Maryland Democratic Rep. Jamie Raskin has offered an op-ed to the New York Times that lays out a pathway for the Justice Department to force the recusals of SCOTUS Justices Sam Alito and Clarence Thomas in the January 6 cases.

“Everyone assumes that nothing can be done about the recusal situation because the highest court in the land has the lowest ethical standards — no binding ethics code or process outside of personal reflection,” the Maryland Democrat said in an opinion piece in The New York Times published Wednesday. “Each justice decides for him- or herself whether he or she can be impartial.”

 Alito has explicitly said he will not recuse himself, while Thomas doesn’t appear to be prepared to either.

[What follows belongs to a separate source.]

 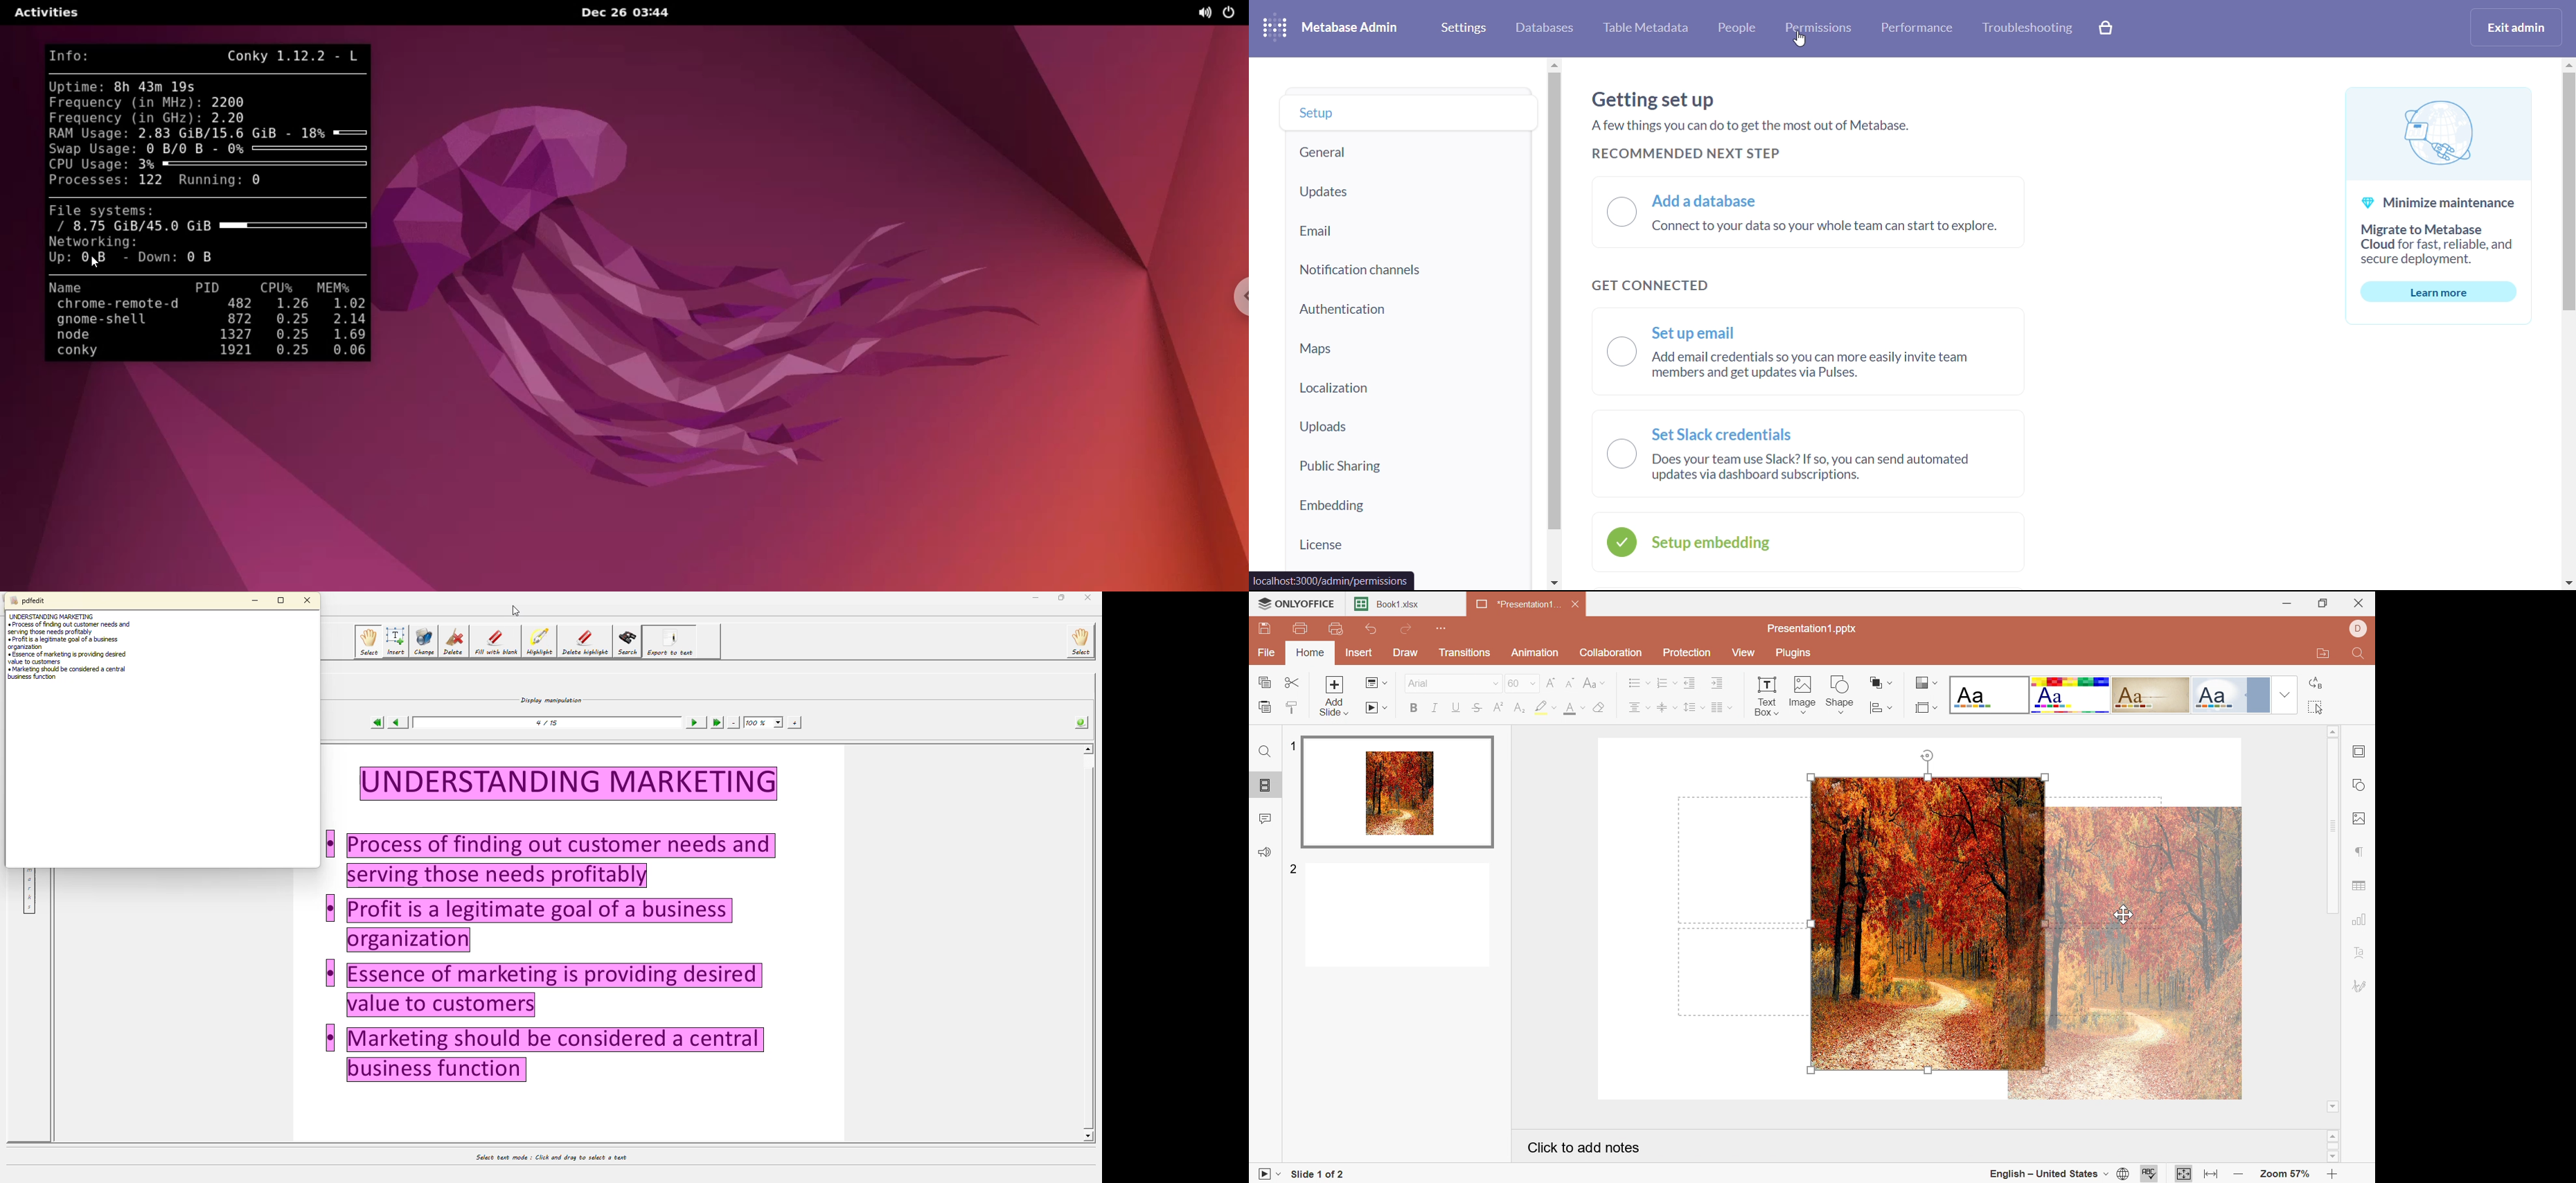 I want to click on Basic, so click(x=2071, y=696).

Raskin says that Attorney General Merrick Garland and the DOJ can invoke the Constitution to force a recusal, since begging them to recuse themselves as a matter of integrity appears ineffective.

According to Raskin, the DOJ “can petition the other seven justices to require Justices Alito and Thomas to recuse themselves not as a matter of grace but as a matter of law.” 

“The Justice Department and Attorney General Merrick Garland can invoke two powerful textual authorities for this motion: the Constitution of the United States, specifically the due process clause, and the federal statute mandating judicial disqualification for questionable impartiality, 28 U.S.C. Section 455,” Raskin said.

Raskin says the Constitution is the supreme law of the land, and the recusal statue applies to Supreme Court justices like other judges.

“Any justice, judge or magistrate judge of the United States shall disqualify himself in any proceeding in which his impartiality might reasonably be questioned.” The only justices in the federal judiciary are the ones on the Supreme Court.

Ignoring the recusal statute would trespass on the constitutional separation of powers because the justices would essentially be saying that they have the power to override a congressional command.

Raskin says the associate Supremes Sotomayor, Coney-Barrett, Kavanaugh, Gorsuch, Brown-Jackson, Kagan and Chief Justice Roberts have a constitutional and statutory obligation to enforce the recusal statute.

And there are directly applicable statutes related to a spousal interest:

The federal statute on disqualification, Section 455(b), also makes recusal analysis directly applicable to bias imputed to a spouse’s interest in the case. Ms. Thomas and Mrs. Alito (who, according to Justice Alito, is the one who put up the inverted flag outside their home) meet this standard. A judge must recuse him- or herself when a spouse “is known by the judge to have an interest in a case that could be substantially affected by the outcome of the proceeding.”